Il terzo gradino del podio non consola affatto, però la scuderia di Maranello ha comunque cominciato l’anno nuovo da protagonista e può dare del filo da torcere alla Mercedes.

 

Maurizio Arrivabene deluso dopo il GP Australia

Maurizio Arrivabene, team principal della Ferrari, si è così espresso in merito a quanto avvenuto a Melbourne nella gara di domenica: “In alcune fasi possiamo guidare velocemente come la Mercedes – riporta Speedweek.com -, ma non siamo ancora abbastanza veloci. Soprattutto in qualifica bisogna migliorare”. In effetti in qualifica le rosse hanno ancora difficoltà a competere con le frecce d’argento e bisognerà vedere nelle prossime gare quale sarà il gap. Partire in prima fila sicuramente aiuta, non sempre ci possono essere degli start come quelli visti in Australia.

Il dirigente della scuderia di Maranello ha poi proseguito nella sua analisi: “Se il vostro pilota conduce 38 giri su 57 e non vince, allora non sei felice. I nostri piloti hanno fatto una partenza spettacolare, ma se alla fine sono davanti le Mercedes significa che c’è bisogno di lavorare”. I miglioramenti da parte della Ferrari ci sono stati, ma forse non del tutto sufficienti ancora.

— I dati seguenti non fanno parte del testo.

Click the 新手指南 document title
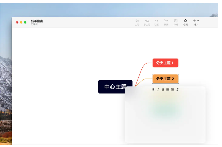Viewport: 222px width, 147px height. coord(37,21)
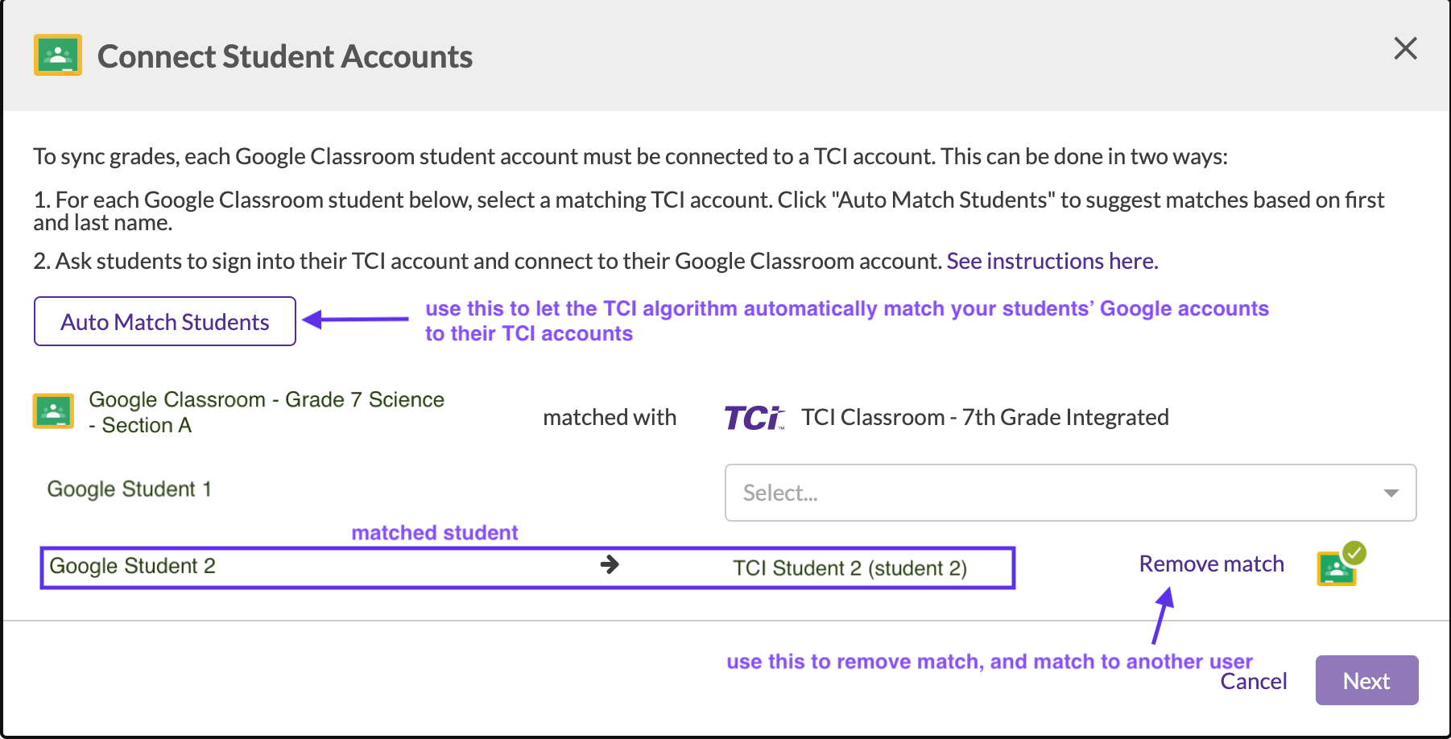Click the Google Student 1 entry

[130, 488]
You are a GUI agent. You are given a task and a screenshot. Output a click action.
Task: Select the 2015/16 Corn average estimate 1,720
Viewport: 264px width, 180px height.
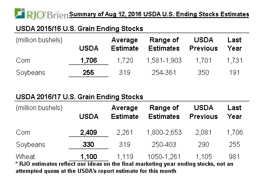(x=124, y=61)
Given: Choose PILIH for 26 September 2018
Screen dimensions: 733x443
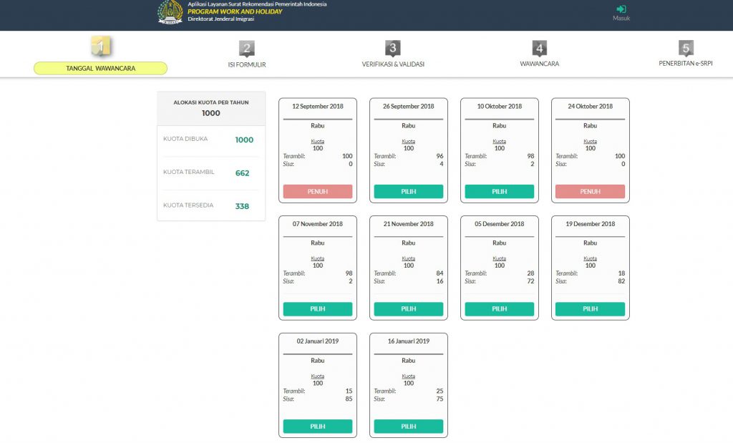Looking at the screenshot, I should (409, 192).
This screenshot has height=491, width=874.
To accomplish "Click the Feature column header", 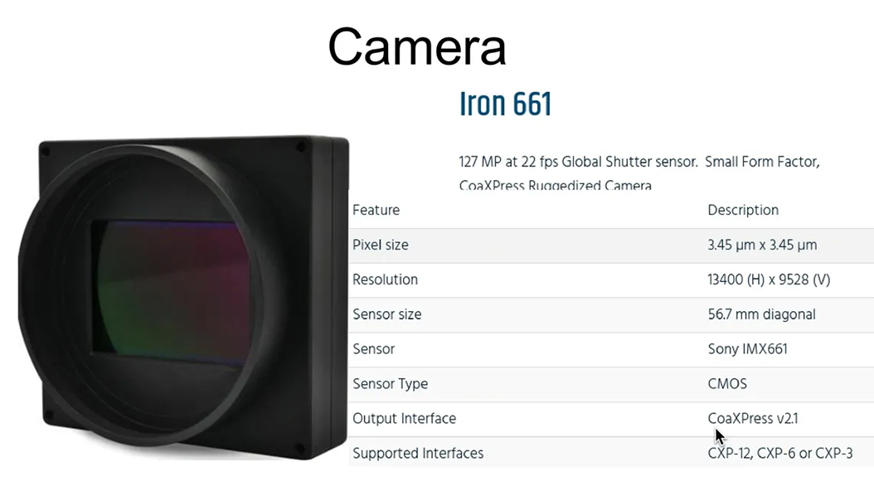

Il presidente Sergio Marchionne si aspettava una monoposto vincente da subito. In merito a quello che può essere il suo pensiero dopo Melbourne e in generale il clima nel team, Maurizio Arrivabene ha spiegato: “Se la squadra non vince, poi il boss non è felice. Ma questo è normale. Non so quanti presidenti sarebbero felici dopo una sconfitta. Anche io sono arrabbiato, non mi piace perdere”.